No fewer than 15 persons are presently serving different jail terms, after being convicted for involvement in examination infractions during this year’s Unified Tertiary Metrication Examinations (UTME).
Speaking with New Telegraph, the spokesperson for the Joint Admissions and Matriculation Board (JAMB), Dr. Fabian Benjamin, said those convicted were serving between three months and two years jail terms, depending on the level of infractions committed.
He added that some of the convicts were in Zamfara, Kebbi and Sokoto states.
“Basically, what most of them have done we have grouped it under what we call infractions. It covers all the areas of malpractices; some of them were involved in multiple registrations with the intent to perpetrate malpractices, some of them made efforts to compromise our system.
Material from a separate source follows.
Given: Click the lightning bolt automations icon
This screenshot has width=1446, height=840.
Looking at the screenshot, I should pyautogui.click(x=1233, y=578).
But in all of these cases, they have all confessed to their crimes and they have been convicted to various terms of jail,” he said.
Meanwhile, the Board has cleared and released the results of 15,490 candidates who have been under probe for involvement in one examination infraction or another during the 2019 UTME.
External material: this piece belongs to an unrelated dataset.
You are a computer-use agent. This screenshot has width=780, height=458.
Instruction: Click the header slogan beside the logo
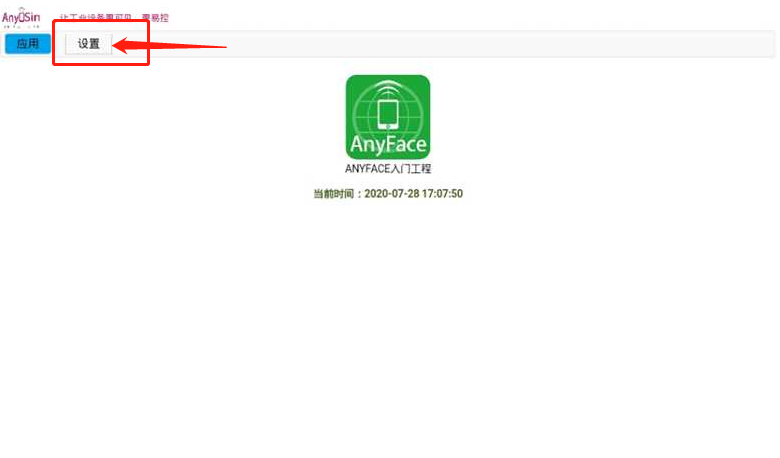point(96,18)
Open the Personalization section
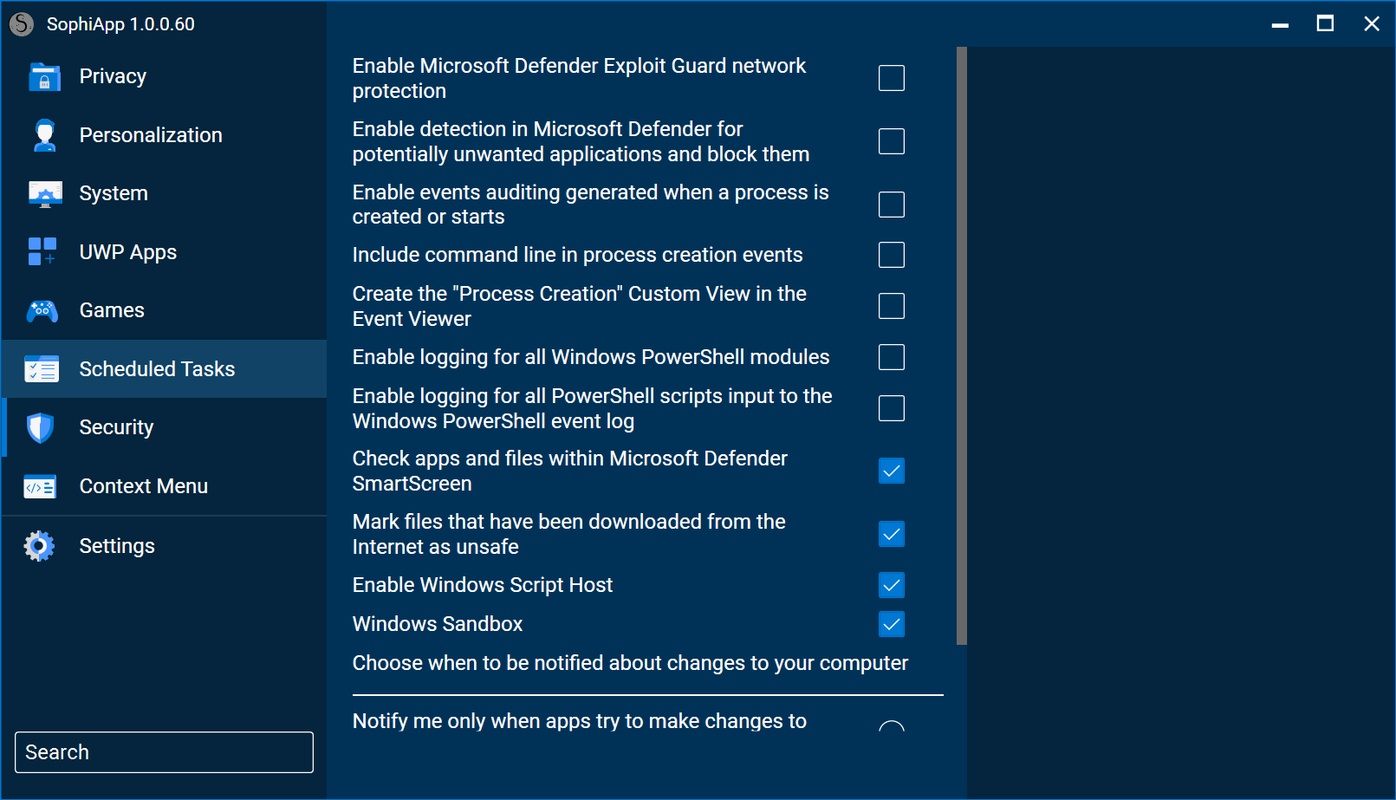1396x800 pixels. pos(151,135)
In a statement made available to newsmen yesterday in Abuja, Fabian noted that the released results followed the conclusion of a review exercise, whereby candidates with different issues were classified into categories of those who have sufficiently proved their innocence, those with inconclusive evidence of culpability, and were given the benefit of the doubt because of the guiding principles of the Board.
“In consonance with the promise made by JAMB during the release of the 2019 UTME on Saturday, 11th May, 2019 that it would further probe the identity and involvement of some candidates who were suspected of being involved in one examination infraction or another, the Board has further cleared and released the results of 15,490 candidates in this category.
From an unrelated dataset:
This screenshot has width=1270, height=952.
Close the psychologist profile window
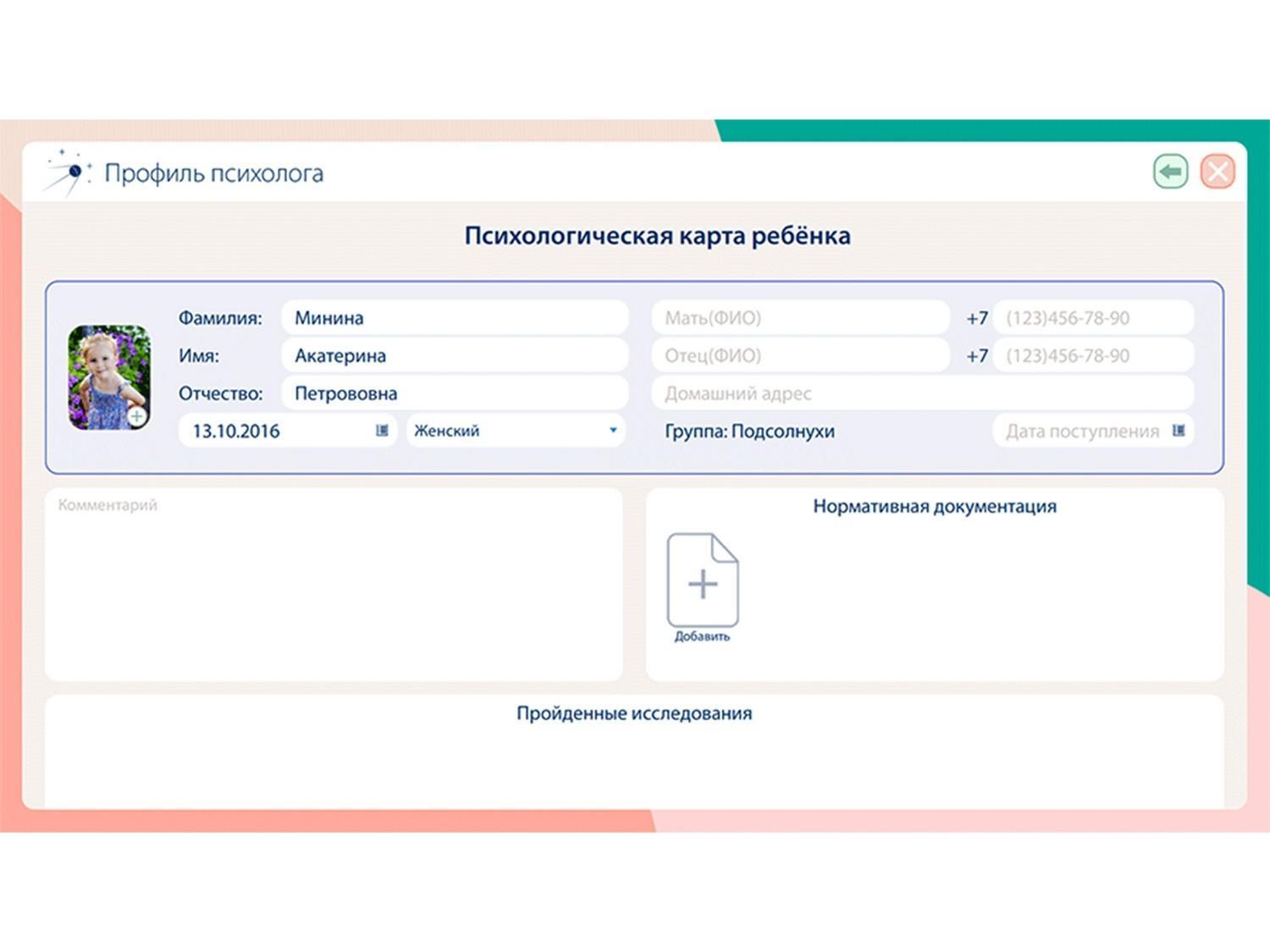pyautogui.click(x=1218, y=172)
“The release followed the expert review of the cases of this category of candidates who were requested to upload certain credentials for scrutiny. At the conclusion of the review exercise, this category of candidates was further classified into five groups,” he said.
However, the results of 321 candidates who either failed to heed the Board’s advice to upload evidence of their identity, vis-a-vis impersonators and others with what the board described as the incontrovertible evidence of their culpability, have been cancelled.
The board said that four additional centres were discovered to have been involved in examination fraud and had been de-listed.